State only the number of lines in the material below that contain the word "badge".

DATA RECORDS |
-*-

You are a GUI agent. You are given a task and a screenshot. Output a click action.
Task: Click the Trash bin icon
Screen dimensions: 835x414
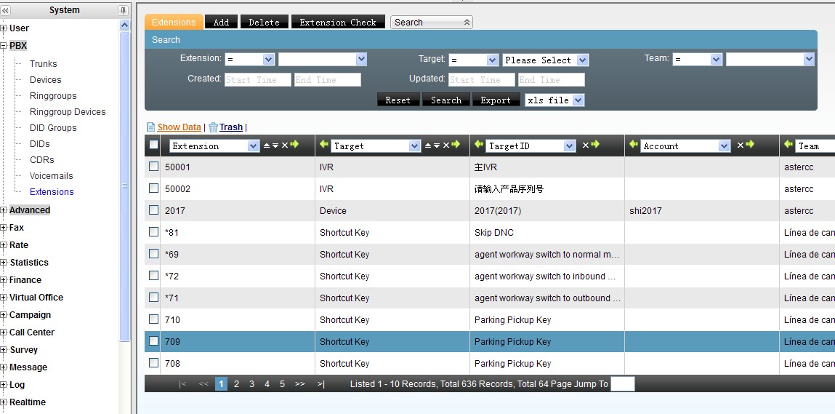213,127
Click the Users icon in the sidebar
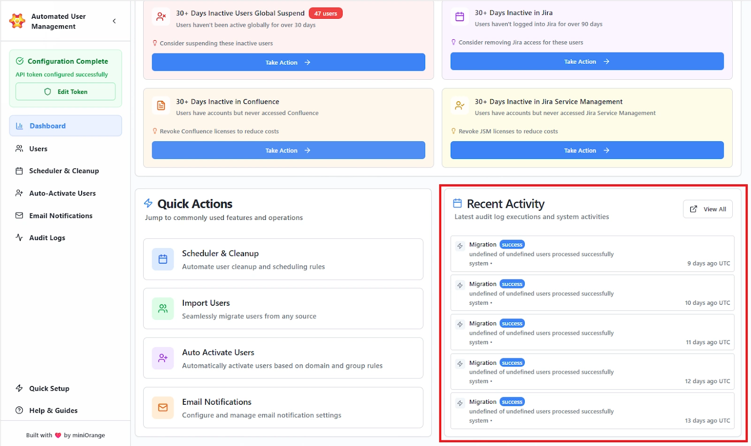The image size is (751, 446). (x=19, y=149)
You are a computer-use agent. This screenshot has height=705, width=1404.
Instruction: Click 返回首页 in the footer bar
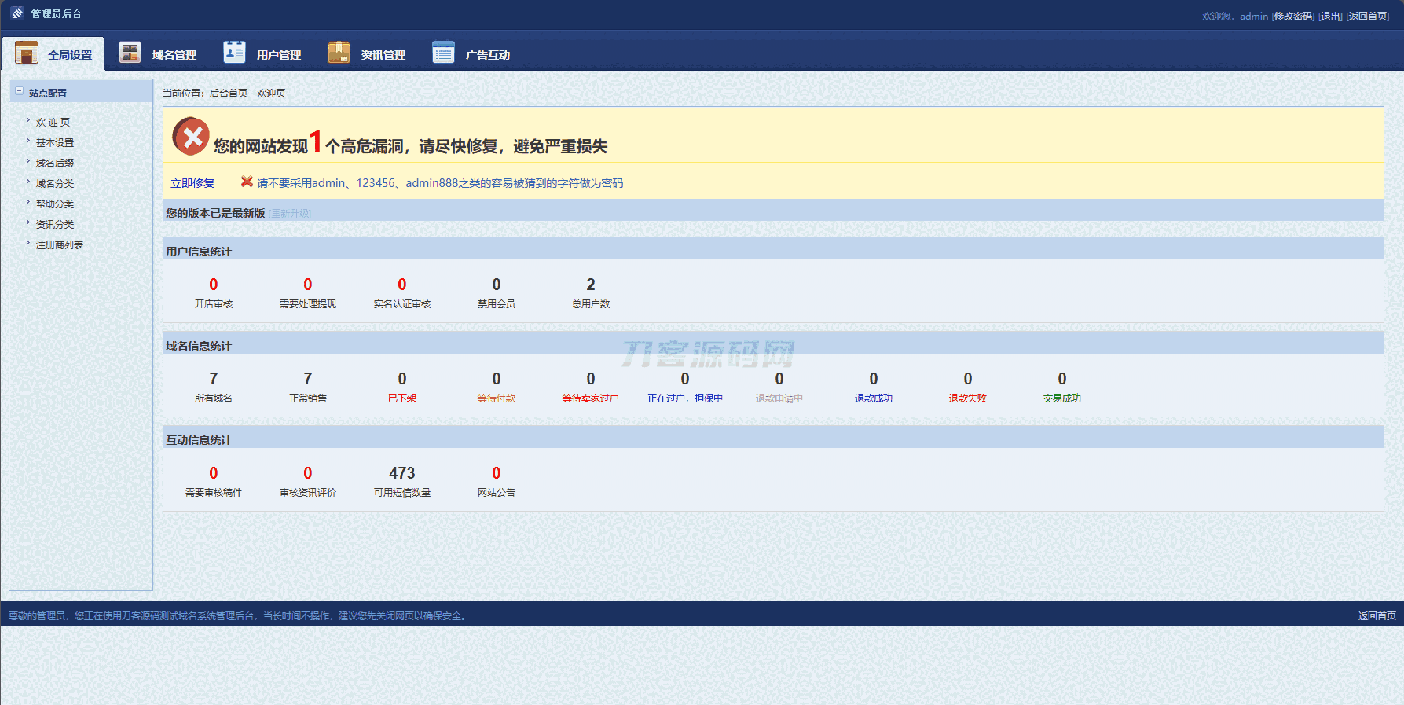[1377, 616]
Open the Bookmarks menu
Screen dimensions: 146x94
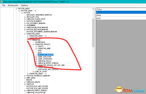tap(13, 5)

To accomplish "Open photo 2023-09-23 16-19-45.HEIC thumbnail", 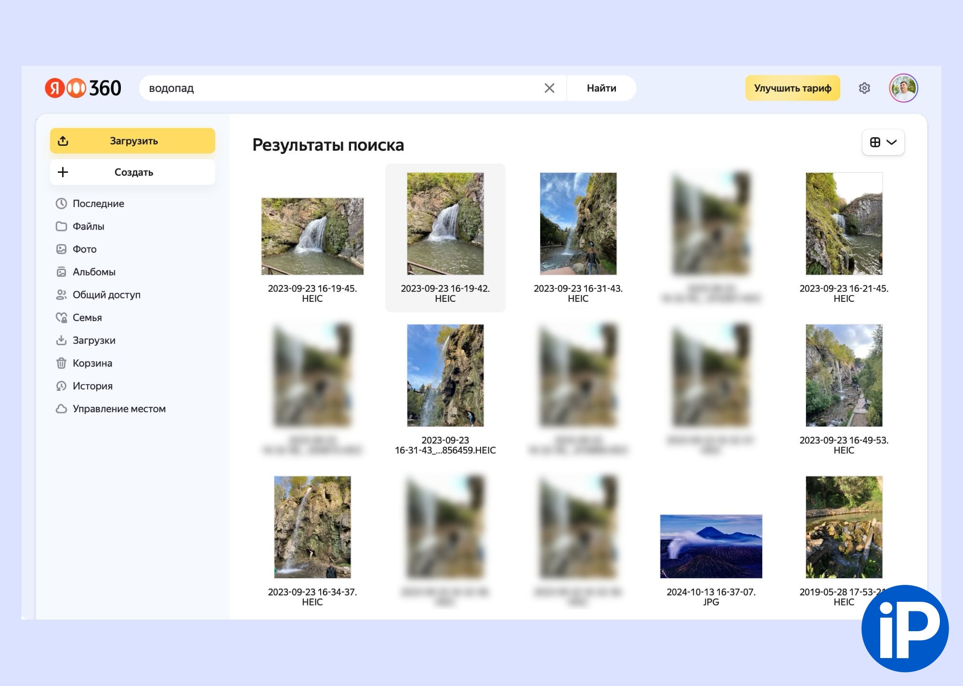I will point(312,236).
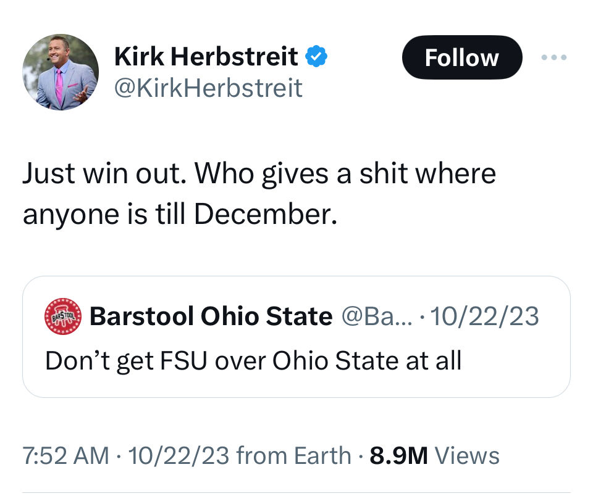Image resolution: width=593 pixels, height=496 pixels.
Task: Click the blue verified badge
Action: pyautogui.click(x=317, y=57)
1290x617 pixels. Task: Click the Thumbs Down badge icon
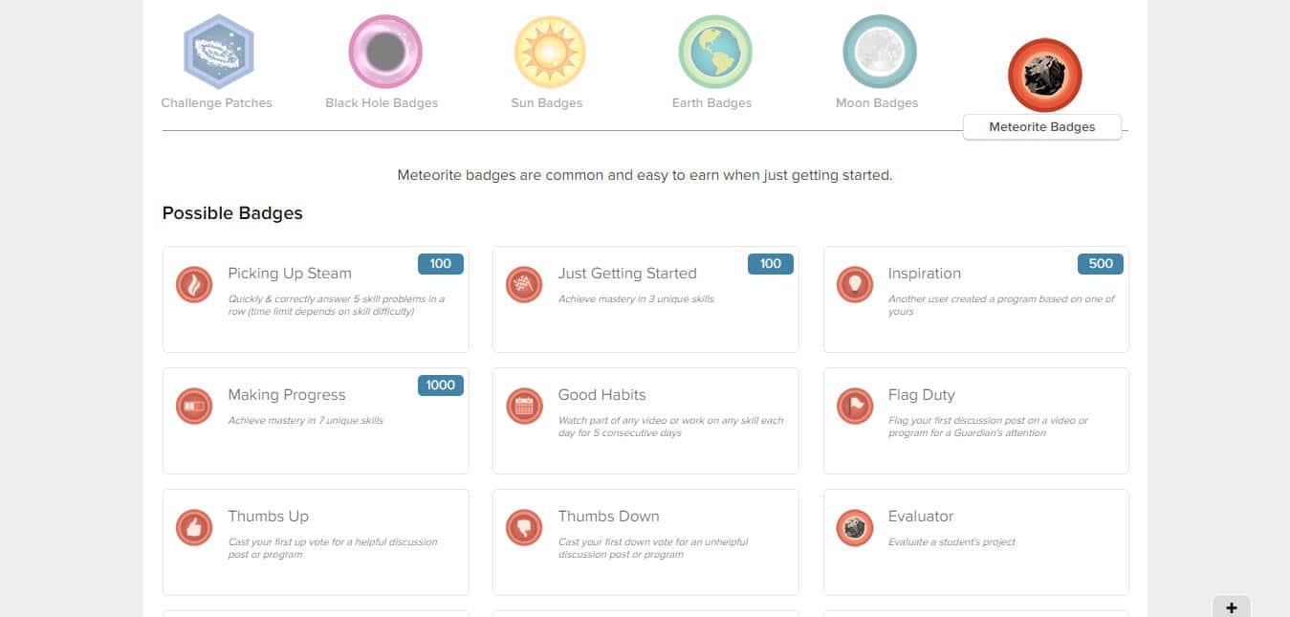(524, 528)
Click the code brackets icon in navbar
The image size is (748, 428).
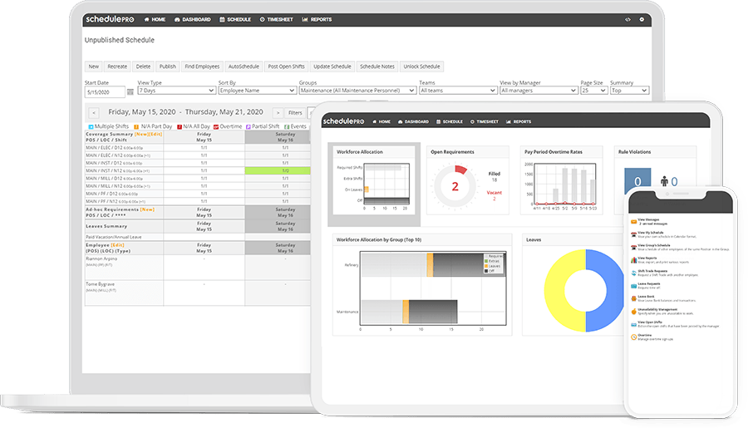pos(627,20)
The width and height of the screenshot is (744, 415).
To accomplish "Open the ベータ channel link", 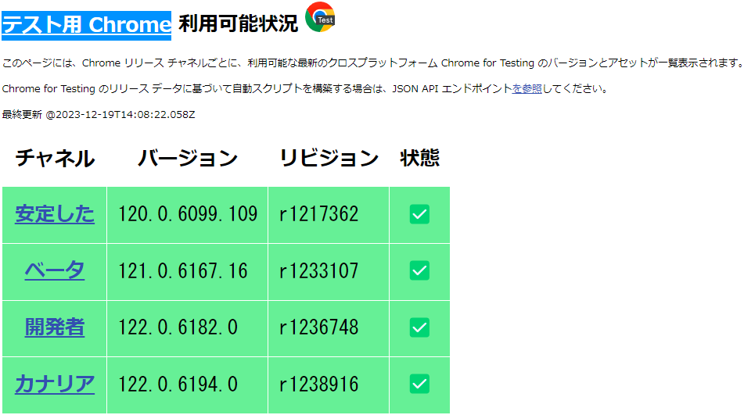I will coord(55,270).
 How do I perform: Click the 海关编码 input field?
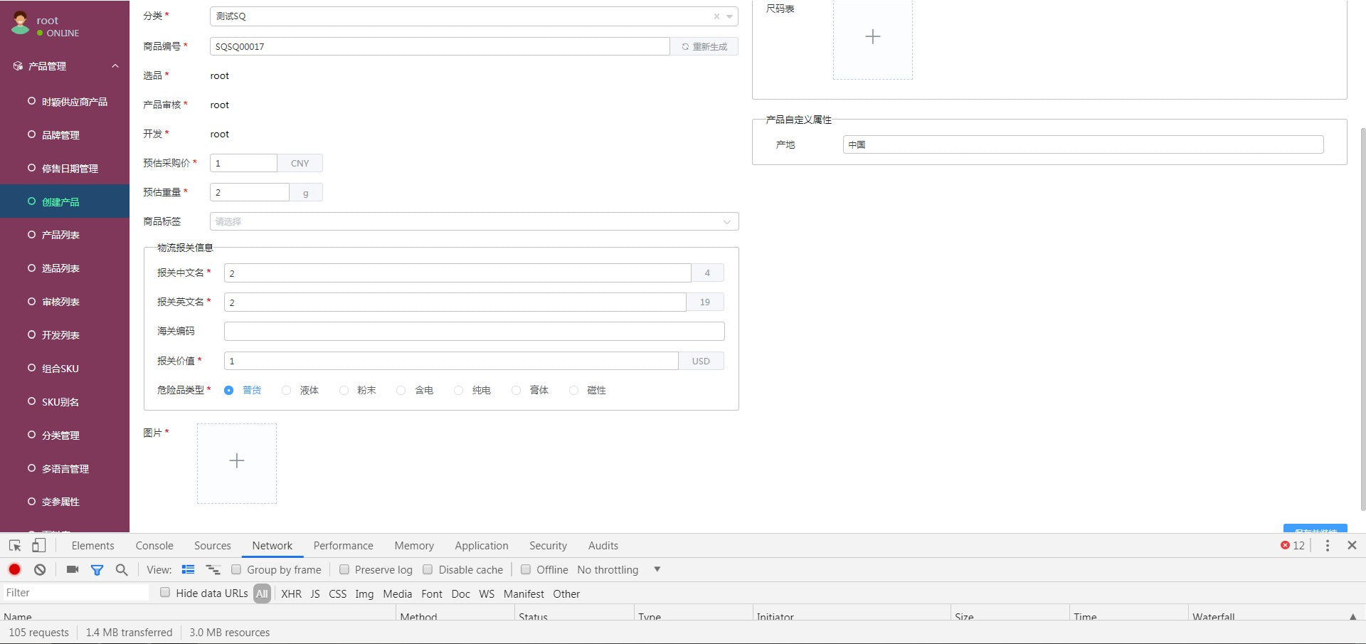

-*-

CORRECT OUTPUT |
2